Nous savons qu'au temps d'un gouvernement parfait, ce n'était pas spécialement des lois dont on s'occupait, mais bien, et avant tout, de la réforme par l'enseignement ; alors le cœur des hommes était vertueux et bon, les mœurs publiques, simples et honnêtes ; il n'était plus besoin de recourir aux châtiments ; chaque foyer prospérait ; on voyait de longs règnes, une quiétude perpétuelle, les grands principes [de droiture], partout florissants ! Les lois répriment pour un temps, l'enseignement seul enchaîne pour jamais. Si donc, s'appuyant follement sur les lois, on ne s'occupe de l'enseignement, c'est laisser l'essentiel pour courir après l'accessoire.

Or, en ces derniers temps, Nous avons remarqué que de jour en jour dégénèrent les mœurs ; le cœur de l'homme n'est plus ce qu'il était autrefois : la violence est devenue habitude, l'usurpation s'impose de toutes manières, les artifices des méchants deviennent de plus en plus redoutables, les procès n'ont plus de fin. Tantôt, c'est un riche opulent qui écrase le pauvre abandonné, tantôt, c'est un notable ignorant qui veut trancher du maître dans son village ; des gens de lettres gradués [en quête de procès] vont et viennent dans les tribunaux, des misérables, ainsi que des vers rongeurs, attaquent perfidement les honnêtes gens. À tout moment, on entend parler de vol et de rapine, et les meurtres qu'entraînent la colère et la haine jettent sans cesse [des malheureux] entre les mains de la loi. On est forcé d'aggraver les châtiments ; on croit condamner [un coupable] à la mort, ce n'est qu'un ignorant digne de pitié ; on voudrait user de clémence, les lois ne pardonnent pas.

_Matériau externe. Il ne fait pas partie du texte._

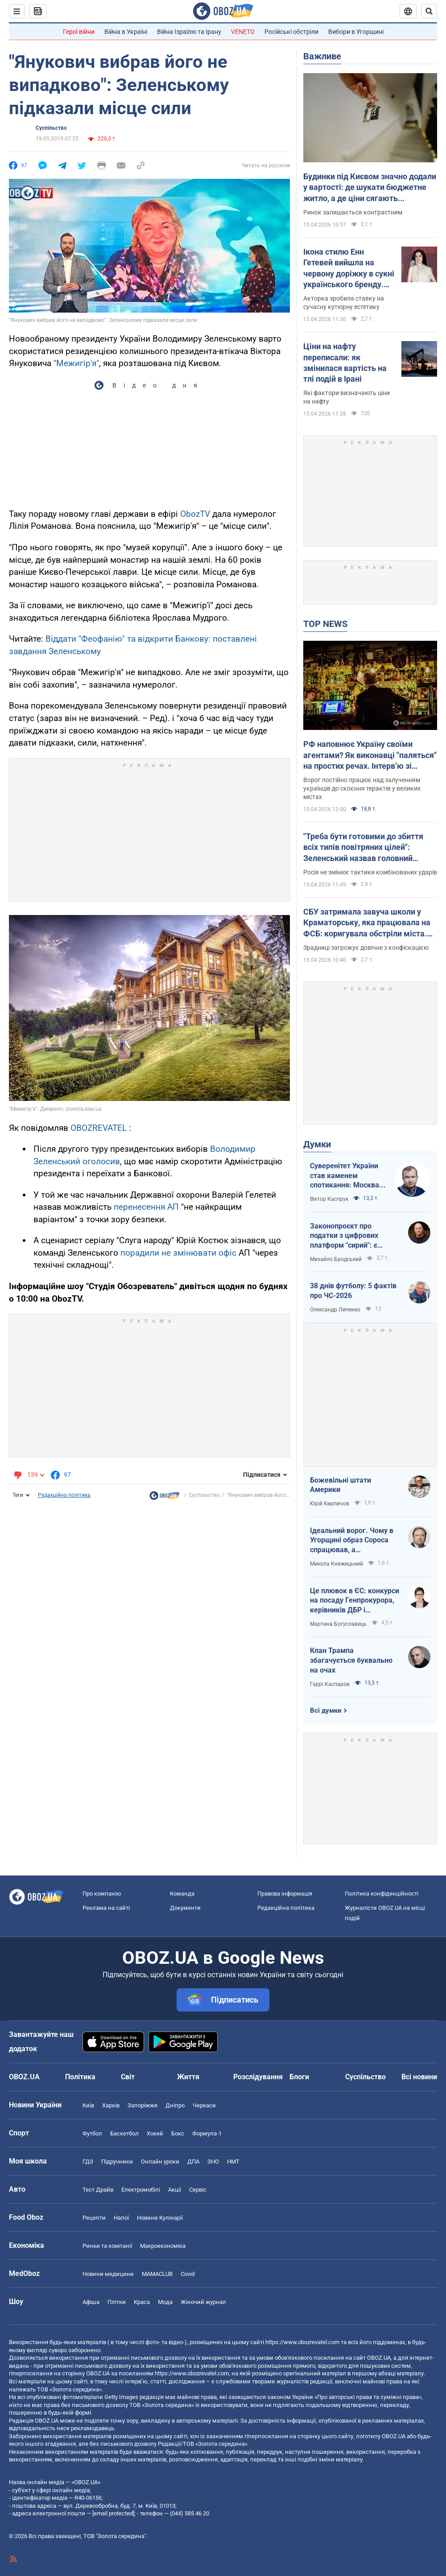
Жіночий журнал (203, 2302)
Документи (185, 1907)
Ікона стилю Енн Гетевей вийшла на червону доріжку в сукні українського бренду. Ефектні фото (348, 268)
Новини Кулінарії (160, 2217)
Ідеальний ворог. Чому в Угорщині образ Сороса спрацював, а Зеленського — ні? (351, 1540)
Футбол (92, 2133)
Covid (187, 2274)
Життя (188, 2077)
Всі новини (419, 2077)
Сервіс (197, 2189)
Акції (174, 2189)
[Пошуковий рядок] (429, 11)
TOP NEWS (325, 623)
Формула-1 (207, 2133)
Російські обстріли (291, 31)
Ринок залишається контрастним (352, 212)
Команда (182, 1893)
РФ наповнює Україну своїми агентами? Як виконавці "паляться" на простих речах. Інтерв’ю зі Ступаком (370, 755)
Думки (317, 1144)
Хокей (155, 2133)
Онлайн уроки (160, 2161)
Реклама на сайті (106, 1907)
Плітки (116, 2302)
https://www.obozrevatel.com (302, 2342)
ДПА (193, 2161)
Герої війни (79, 31)
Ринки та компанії (107, 2245)
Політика (80, 2077)
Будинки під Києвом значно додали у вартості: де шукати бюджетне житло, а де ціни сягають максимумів (369, 188)
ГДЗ (88, 2161)
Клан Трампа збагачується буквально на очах (351, 1660)
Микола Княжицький (336, 1564)
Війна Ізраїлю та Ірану (189, 31)
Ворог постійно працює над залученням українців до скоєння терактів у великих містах (362, 788)
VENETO (243, 31)
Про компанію (102, 1893)
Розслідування (258, 2077)
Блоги (299, 2077)
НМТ (233, 2161)
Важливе (322, 56)
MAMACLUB (157, 2274)
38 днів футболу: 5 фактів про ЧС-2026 (353, 1291)
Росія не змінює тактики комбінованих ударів (370, 872)
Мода (165, 2302)
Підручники (117, 2161)
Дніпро (175, 2105)
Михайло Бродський (336, 1259)
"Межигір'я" (76, 363)
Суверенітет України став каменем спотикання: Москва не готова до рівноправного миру (344, 1176)
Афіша (91, 2302)
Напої (121, 2217)
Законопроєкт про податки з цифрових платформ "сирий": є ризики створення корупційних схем (344, 1236)
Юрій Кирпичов (329, 1503)
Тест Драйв (98, 2189)
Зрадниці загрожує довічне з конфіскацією (366, 947)
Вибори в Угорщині (356, 31)
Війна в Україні (125, 31)
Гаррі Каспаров (330, 1684)
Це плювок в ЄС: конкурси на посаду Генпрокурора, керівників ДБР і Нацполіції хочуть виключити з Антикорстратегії (354, 1601)
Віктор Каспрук (329, 1199)
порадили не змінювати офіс (178, 1253)
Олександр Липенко (335, 1310)
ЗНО (213, 2161)
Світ (128, 2077)
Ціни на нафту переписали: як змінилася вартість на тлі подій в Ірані (345, 362)
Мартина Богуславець (338, 1624)
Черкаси (204, 2105)
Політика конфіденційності (381, 1893)
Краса (142, 2302)
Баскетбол (124, 2133)
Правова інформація (284, 1893)
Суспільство (51, 128)
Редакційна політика (64, 1495)
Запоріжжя (142, 2105)
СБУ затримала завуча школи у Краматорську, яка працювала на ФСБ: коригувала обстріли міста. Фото (366, 923)
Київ (88, 2105)
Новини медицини (108, 2274)
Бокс (177, 2133)
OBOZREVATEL (98, 1128)
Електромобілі (140, 2189)
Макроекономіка (163, 2245)
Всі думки (326, 1710)
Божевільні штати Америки (340, 1485)
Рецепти (94, 2217)
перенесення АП (146, 1207)
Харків (111, 2105)
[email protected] (113, 2513)
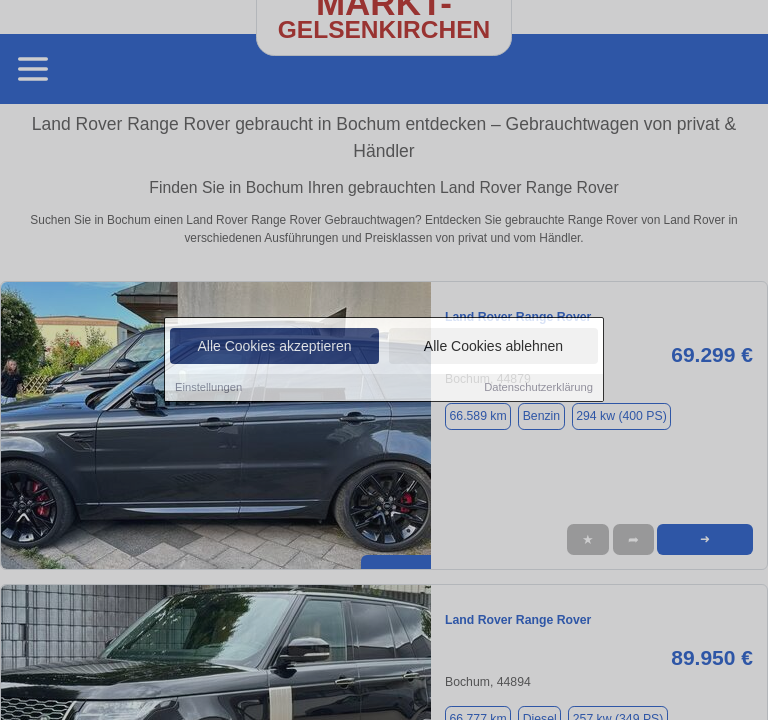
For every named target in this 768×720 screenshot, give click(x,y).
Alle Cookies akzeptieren (274, 348)
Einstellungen (208, 389)
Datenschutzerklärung (538, 389)
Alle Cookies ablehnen (493, 348)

En réfléchissant sur cet accroissement continuel de peines et de sentences capitales, [Nous Nous sommes convaincu] qu'il ne peut avoir d'autre cause que l'inefficacité des doctrines de réforme.

Voulant donc aujourd'hui, à l'exemple de nos anciens monarques, relever la vertu, diminuer les châtiments et régénérer les mœurs en transformant le peuple, Nous proclamons universellement [les préceptes qui suivent] :

Pratiquez sincèrement la piété filiale et l'amour fraternel,
   afin d'élever les rapports sociaux.
Resserrez vos liens de parenté,
   afin de rendre manifestes la concorde et l'union.
Vivez en paix avec vos voisins,
   afin d'éviter les procès.
Tenez en honneur l'agriculture et les soins du mûrier,
   afin de vous assurer la nourriture et le vêtement.
Estimez l'ordre et l'économie,
   afin d'épargner vos richesses.
Exaltez l'enseignement universitaire,
   afin de diriger les études du lettré.
Flétrissez toute secte étrangère,
   afin d'exalter les doctrines orthodoxes.
Expliquez les lois,
   afin d'avertir l'ignorant et l'obstiné.
Montrez l'excellence des rites et de la bienséance,
   afin de perfectionner les mœurs.
Appliquez-vous aux occupations fondamentales,
   afin de fixer l'énergie du peuple.
Instruisez vos jeunes gens,
   afin de les empêcher de mal faire.
Supprimez les fausses accusations,
   afin de protéger l'innocence.
Avertissez ceux qui cachent les déserteurs,
   afin de les empêcher de s'impliquer dans leur crime.
Payez exactement l'impôt,
   afin d'éviter que la loi vous y presse.
Organisez-vous en pao-chia,
   afin d'extirper le brigandage et le vol.
Apaisez vos inimitiés,
   afin de tenir compte du prix de la vie.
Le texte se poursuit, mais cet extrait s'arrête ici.